[Document excerpt Boundary: Start]
Healthcare tops all industries when it comes to money lost in data breaches: report

Data breaches hurt all industries, but this is especially true for healthcare, which has lost the most financially to these incidents, according to a new report.

Healthcare losses because of data breaches between 2022 and 2023 increased 8.2%, from $10.1 million to $10.9 million. In the past three years, the average cost of a data breach in healthcare grew 53.3%, the report (PDF), which was conducted by the Ponemon Institute and published by IBM Security, found.

Data for the report were collected in over 3,475 interviews at 553 organizations that suffered a data breach between March 2022 and March 2023. In 2022, the top five industries to have lost money from data breaches were healthcare at $10.10 million, financial services at $5.97 million, pharmaceuticals at $5.01 million, technology at $4.97 million and energy at $4.72 million.

It’s a slightly different look than the top five industries that lost money because of data breaches so far in 2023: healthcare at $10.93 million, financial services at $5.90 million, pharmaceuticals at $4.82 million, energy at $4.78 million and industrial at $4.73 million.
[Document excerpt Boundary: End]
**Exercise**
In the passage on healthcare data breach costs, swap "financial services" for "banking" and write out the part starting with "Data for the" and going on through "at $4.73 million.".
[Extracted material Boundary: Start]
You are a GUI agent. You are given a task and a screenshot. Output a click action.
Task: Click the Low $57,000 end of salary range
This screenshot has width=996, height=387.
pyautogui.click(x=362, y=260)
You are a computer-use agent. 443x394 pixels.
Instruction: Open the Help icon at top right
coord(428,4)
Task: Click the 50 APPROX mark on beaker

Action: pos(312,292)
[Extracted material Boundary: End]
[Extracted material Boundary: Start]
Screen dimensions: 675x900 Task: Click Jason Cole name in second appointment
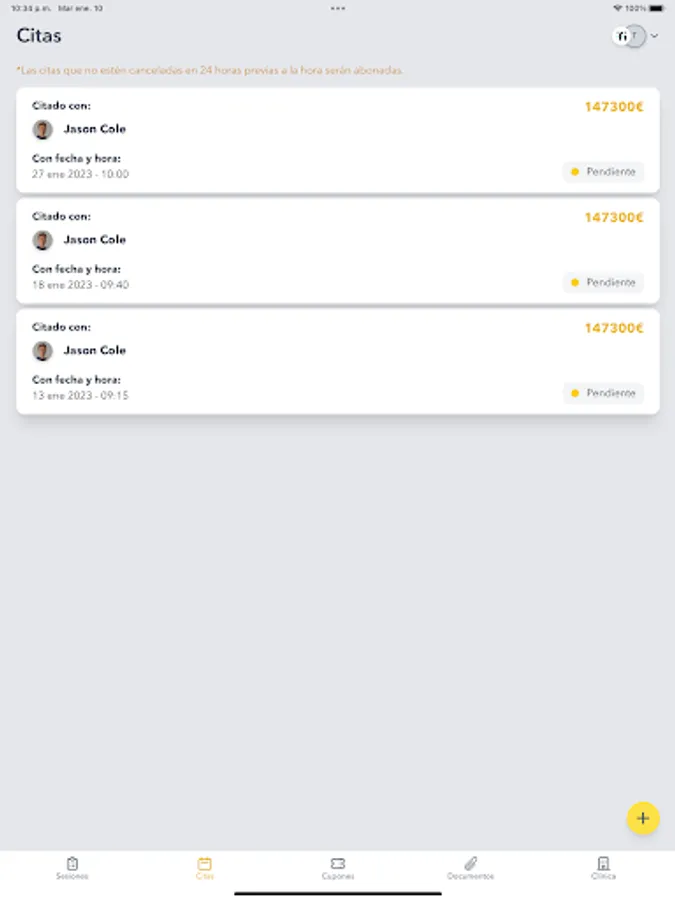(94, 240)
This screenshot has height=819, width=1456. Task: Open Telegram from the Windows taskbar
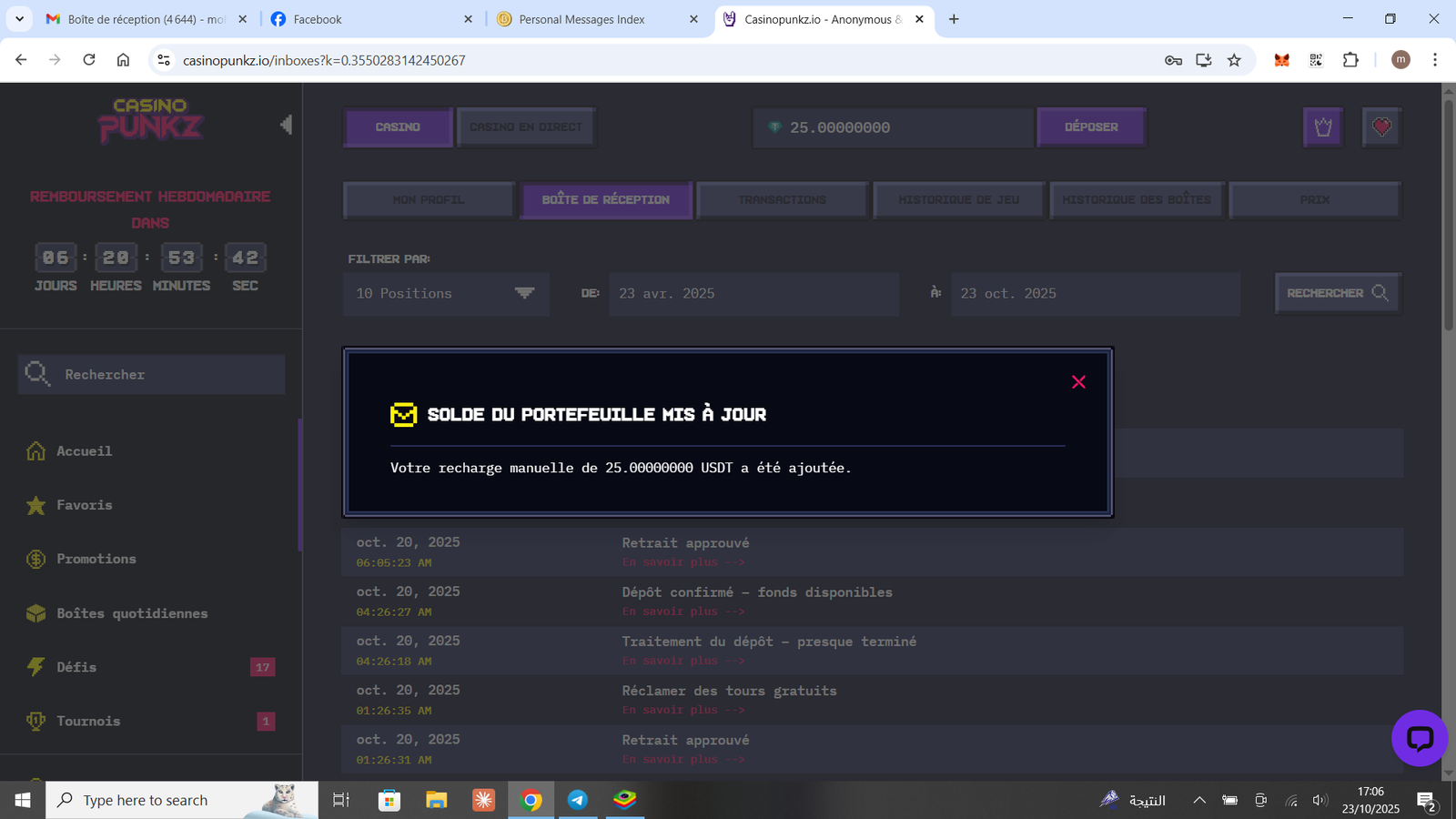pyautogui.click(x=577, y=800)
[Extracted material Boundary: End]
**Response to the exercise**
Data for the report were collected in over 3,475 interviews at 553 organizations that suffered a data breach between March 2022 and March 2023. In 2022, the top five industries to have lost money from data breaches were healthcare at $10.10 million, banking at $5.97 million, pharmaceuticals at $5.01 million, technology at $4.97 million and energy at $4.72 million.

It’s a slightly different look than the top five industries that lost money because of data breaches so far in 2023: healthcare at $10.93 million, banking at $5.90 million, pharmaceuticals at $4.82 million, energy at $4.78 million and industrial at $4.73 million.